Aim of the exercise: Copy every record word for word.
───── Given information ─────
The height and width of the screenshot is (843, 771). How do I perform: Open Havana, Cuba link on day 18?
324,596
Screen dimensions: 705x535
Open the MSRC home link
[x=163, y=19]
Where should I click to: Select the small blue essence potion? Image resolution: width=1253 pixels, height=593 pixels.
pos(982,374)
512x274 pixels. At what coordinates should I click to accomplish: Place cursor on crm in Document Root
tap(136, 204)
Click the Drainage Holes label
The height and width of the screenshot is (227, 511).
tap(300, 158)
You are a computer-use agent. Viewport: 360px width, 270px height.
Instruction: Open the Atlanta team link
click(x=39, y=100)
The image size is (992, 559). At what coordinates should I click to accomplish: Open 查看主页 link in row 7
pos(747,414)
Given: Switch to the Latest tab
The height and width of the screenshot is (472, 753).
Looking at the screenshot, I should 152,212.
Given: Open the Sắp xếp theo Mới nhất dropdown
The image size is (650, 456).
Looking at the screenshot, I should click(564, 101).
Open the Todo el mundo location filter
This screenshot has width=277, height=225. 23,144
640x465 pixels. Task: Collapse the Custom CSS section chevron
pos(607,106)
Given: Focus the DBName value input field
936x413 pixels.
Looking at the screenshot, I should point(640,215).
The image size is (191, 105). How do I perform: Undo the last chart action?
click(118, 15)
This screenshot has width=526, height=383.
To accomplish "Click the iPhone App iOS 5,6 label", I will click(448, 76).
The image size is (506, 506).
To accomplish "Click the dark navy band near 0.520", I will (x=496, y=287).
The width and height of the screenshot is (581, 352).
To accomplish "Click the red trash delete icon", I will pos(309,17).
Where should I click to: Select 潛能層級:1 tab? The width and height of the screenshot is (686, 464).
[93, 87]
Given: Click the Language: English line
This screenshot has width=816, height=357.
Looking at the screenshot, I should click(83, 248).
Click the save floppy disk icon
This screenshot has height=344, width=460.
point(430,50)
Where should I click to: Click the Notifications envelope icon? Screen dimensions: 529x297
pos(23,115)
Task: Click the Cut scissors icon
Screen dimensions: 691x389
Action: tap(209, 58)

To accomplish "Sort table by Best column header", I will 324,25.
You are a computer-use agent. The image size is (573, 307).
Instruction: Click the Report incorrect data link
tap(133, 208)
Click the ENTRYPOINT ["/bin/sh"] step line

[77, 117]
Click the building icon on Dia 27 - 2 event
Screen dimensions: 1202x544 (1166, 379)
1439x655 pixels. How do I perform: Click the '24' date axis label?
─────
Exercise solution:
The height and width of the screenshot is (843, 771). How do I perform: Open Havana, Cuba link on day 18?
324,596
Screen dimensions: 705x535
Open the MSRC home link
[x=163, y=19]
Where should I click to: Select the small blue essence potion? Image resolution: width=1253 pixels, height=593 pixels.
pos(982,374)
512x274 pixels. At what coordinates should I click to accomplish: Place cursor on crm in Document Root
tap(136, 204)
Click the Drainage Holes label
The height and width of the screenshot is (227, 511).
tap(300, 158)
You are a computer-use agent. Viewport: 360px width, 270px height.
Instruction: Open the Atlanta team link
click(x=39, y=100)
The image size is (992, 559). At what coordinates should I click to accomplish: Open 查看主页 link in row 7
pos(747,414)
Given: Switch to the Latest tab
The height and width of the screenshot is (472, 753).
Looking at the screenshot, I should 152,212.
Given: Open the Sắp xếp theo Mới nhất dropdown
The image size is (650, 456).
Looking at the screenshot, I should click(564, 101).
Open the Todo el mundo location filter
This screenshot has width=277, height=225. 23,144
640x465 pixels. Task: Collapse the Custom CSS section chevron
pos(607,106)
Given: Focus the DBName value input field
936x413 pixels.
Looking at the screenshot, I should point(640,215).
The image size is (191, 105). How do I perform: Undo the last chart action?
click(118, 15)
This screenshot has width=526, height=383.
To accomplish "Click the iPhone App iOS 5,6 label", I will click(448, 76).
The image size is (506, 506).
To accomplish "Click the dark navy band near 0.520", I will (x=496, y=287).
The width and height of the screenshot is (581, 352).
To accomplish "Click the red trash delete icon", I will pos(309,17).
Where should I click to: Select 潛能層級:1 tab? The width and height of the screenshot is (686, 464).
[93, 87]
Given: Click the Language: English line
This screenshot has width=816, height=357.
Looking at the screenshot, I should click(83, 248).
Click the save floppy disk icon
This screenshot has height=344, width=460.
point(430,50)
Where should I click to: Click the Notifications envelope icon? Screen dimensions: 529x297
pos(23,115)
Task: Click the Cut scissors icon
Screen dimensions: 691x389
Action: tap(209, 58)

To accomplish "Sort table by Best column header", I will 324,25.
You are a computer-use agent. The image size is (573, 307).
Instruction: Click the Report incorrect data link
tap(133, 208)
Click the ENTRYPOINT ["/bin/sh"] step line

[77, 117]
Click the building icon on Dia 27 - 2 event
Screen dimensions: 1202x544 (1166, 379)
1439x655 pixels. How do I perform: Click the '24' date axis label?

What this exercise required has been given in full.